The Dangerous Brothers of Preston
12 June ~ Roy Dangerous passed away on June 7, 2013. That wasn't his real name but it is how he and his brother Gordon were always referred to by their nephew Pete, who I watch Preston North End's games with. Roy and Gordon were not famous but they were important in the history of my club and the wider context of football. The Dangerous Brothers used to regale us with stories from their 60-and-more years of attending Deepdale, often focusing on the great Preston team of the 1950s that they witnessed as young men in their teens and early 20s.
For middle-aged men like Pete and I, their tales of watching Charlie Wayman, Jimmy Baxter, Tommy Thompson and – in their opinion the greatest footballer ever – "Our Tom" were not the nostalgic ramblings of old men to be kindly tolerated. They provided an important insight into a world when footballers were still at one with those who watched them play, a time when England captain Billy Wright travelled to Molineux on the bus and Tom Finney might be fixing your broken tap in the morning before you paid to watch him tormenting full-backs in the afternoon. All was not rosy in the game, with even the biggest stars effectively wage slaves due to the maximum wage and transfer system, but very few of the old pros seem to resent either their own position or the money paid to today's pampered and cosseted "superstars".
Where the old pros differed from their modern counterparts was regularly and graphically illustrated by the Dangerous Brothers on matchdays. Even in their 80s they could be found outside the main entrance to Deepdale, waiting for a glimpse of club president Finney arriving for the match. Ever the gentleman, Finney had a smile and a "hello" to everyone and never refused an autograph. In response, Gordon and Roy's eyes would go misty as they were transported back over the years and they would nod and quietly reply "Alright, Tom". The mutual respect between player and fan was evident in these small gestures and is something that must be retained within the game, rather than slavish and detached adoration.

Exercise 1 | Copy the Dangerous Brothers article word for word.
The listing below is unrelated to the Dangerous Brothers article.

Supplied information |
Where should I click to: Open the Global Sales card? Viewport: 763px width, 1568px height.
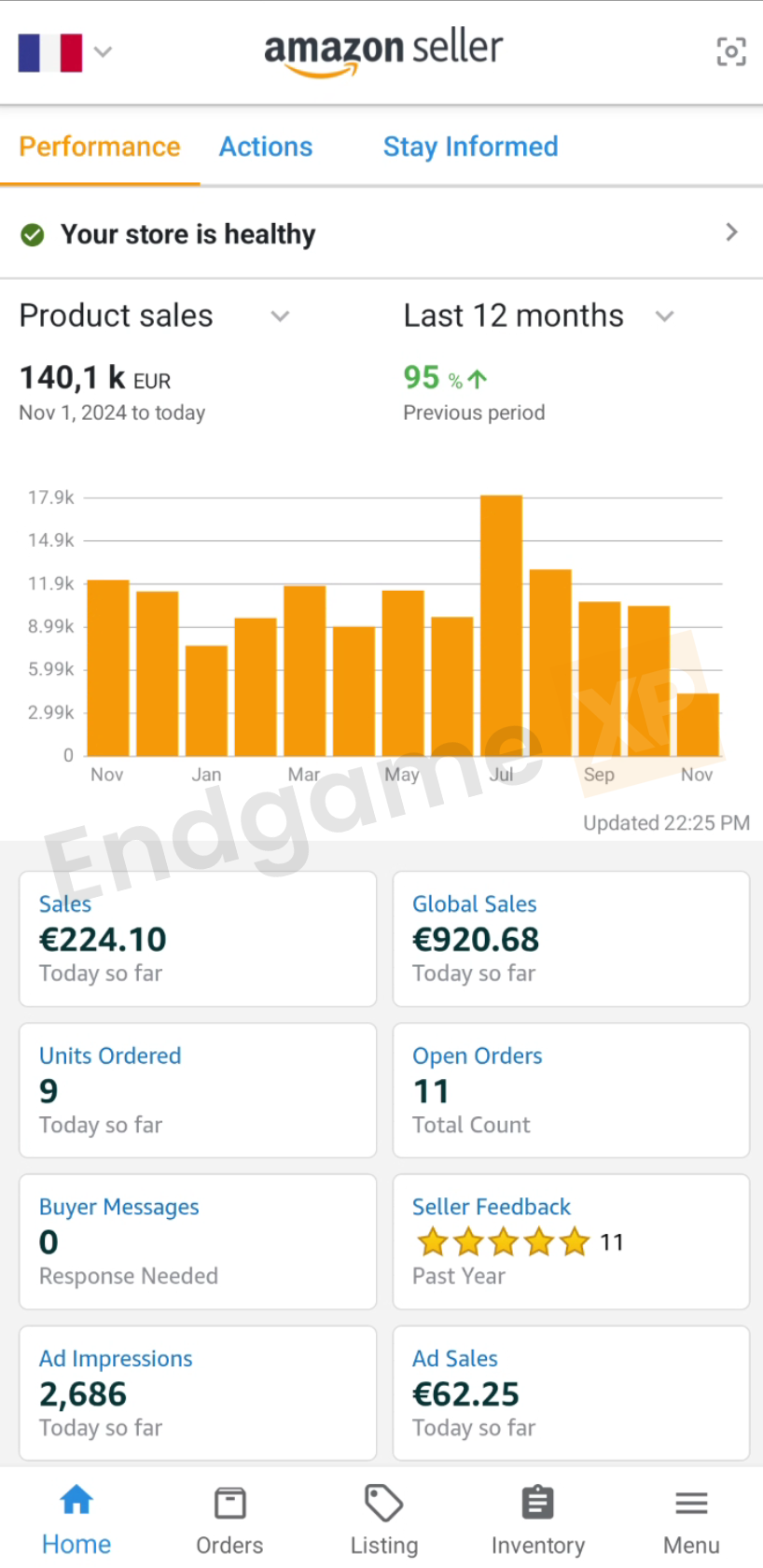(571, 938)
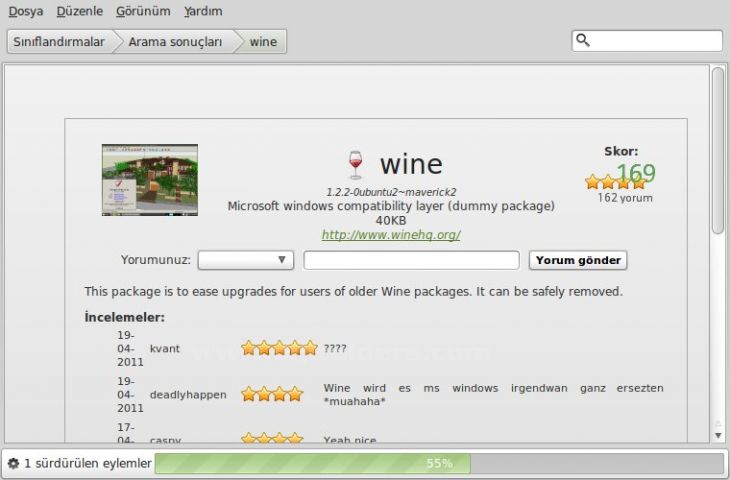The image size is (730, 480).
Task: Open the Yorumunuz rating dropdown
Action: pyautogui.click(x=245, y=260)

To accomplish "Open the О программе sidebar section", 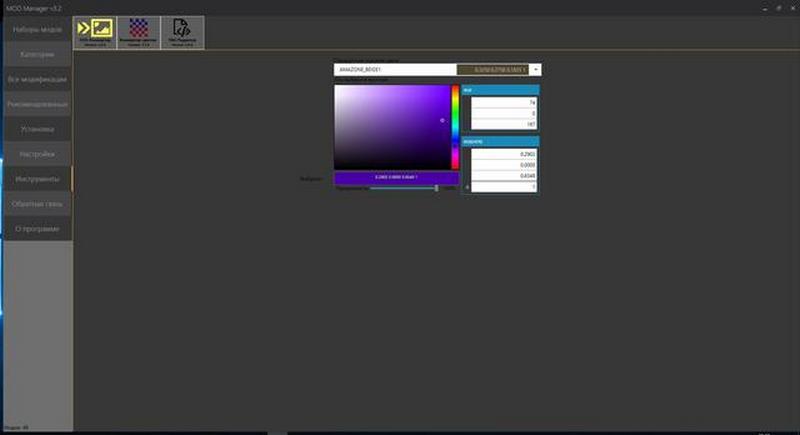I will click(x=37, y=229).
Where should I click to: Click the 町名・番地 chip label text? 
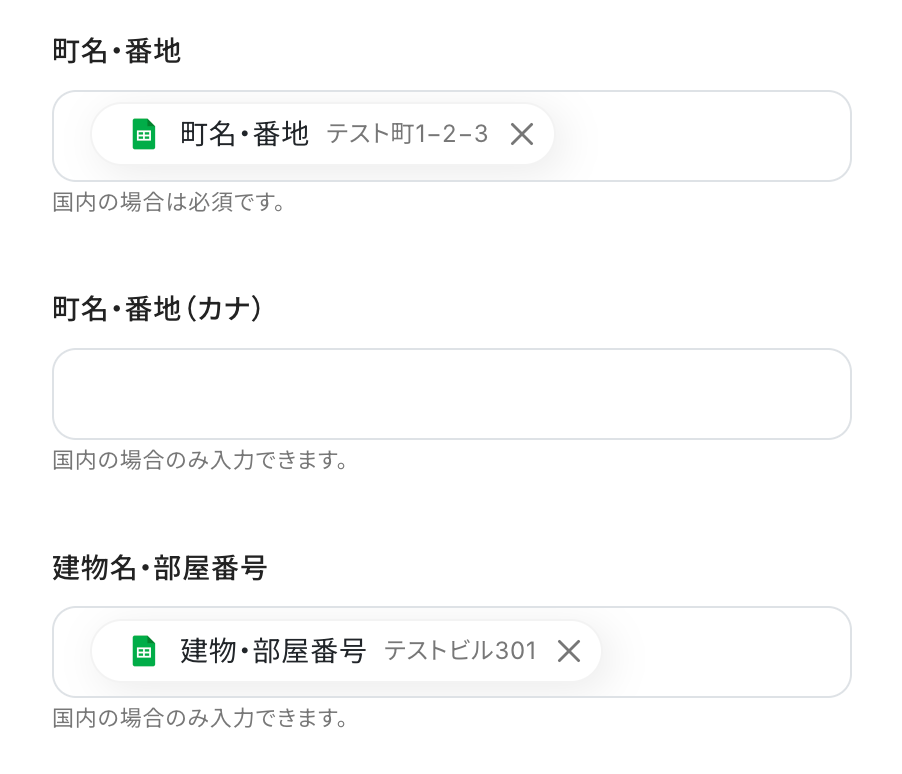[x=244, y=134]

Exercise 2 | Please arrange the listing as a numbered list from the line containing "Where should I click to: Click" through the end of the listing, skipping blank lines and leaving out the pictures.

Written solution 1 |
The Dangerous Brothers of Preston
12 June ~ Roy Dangerous passed away on June 7, 2013. That wasn't his real name but it is how he and his brother Gordon were always referred to by their nephew Pete, who I watch Preston North End's games with. Roy and Gordon were not famous but they were important in the history of my club and the wider context of football. The Dangerous Brothers used to regale us with stories from their 60-and-more years of attending Deepdale, often focusing on the great Preston team of the 1950s that they witnessed as young men in their teens and early 20s.
For middle-aged men like Pete and I, their tales of watching Charlie Wayman, Jimmy Baxter, Tommy Thompson and – in their opinion the greatest footballer ever – "Our Tom" were not the nostalgic ramblings of old men to be kindly tolerated. They provided an important insight into a world when footballers were still at one with those who watched them play, a time when England captain Billy Wright travelled to Molineux on the bus and Tom Finney might be fixing your broken tap in the morning before you paid to watch him tormenting full-backs in the afternoon. All was not rosy in the game, with even the biggest stars effectively wage slaves due to the maximum wage and transfer system, but very few of the old pros seem to resent either their own position or the money paid to today's pampered and cosseted "superstars".
Where the old pros differed from their modern counterparts was regularly and graphically illustrated by the Dangerous Brothers on matchdays. Even in their 80s they could be found outside the main entrance to Deepdale, waiting for a glimpse of club president Finney arriving for the match. Ever the gentleman, Finney had a smile and a "hello" to everyone and never refused an autograph. In response, Gordon and Roy's eyes would go misty as they were transported back over the years and they would nod and quietly reply "Alright, Tom". The mutual respect between player and fan was evident in these small gestures and is something that must be retained within the game, rather than slavish and detached adoration.

Written solution 2 |
1. Where should I click to: Click the 町名・番地 chip label text? 
2. [x=244, y=134]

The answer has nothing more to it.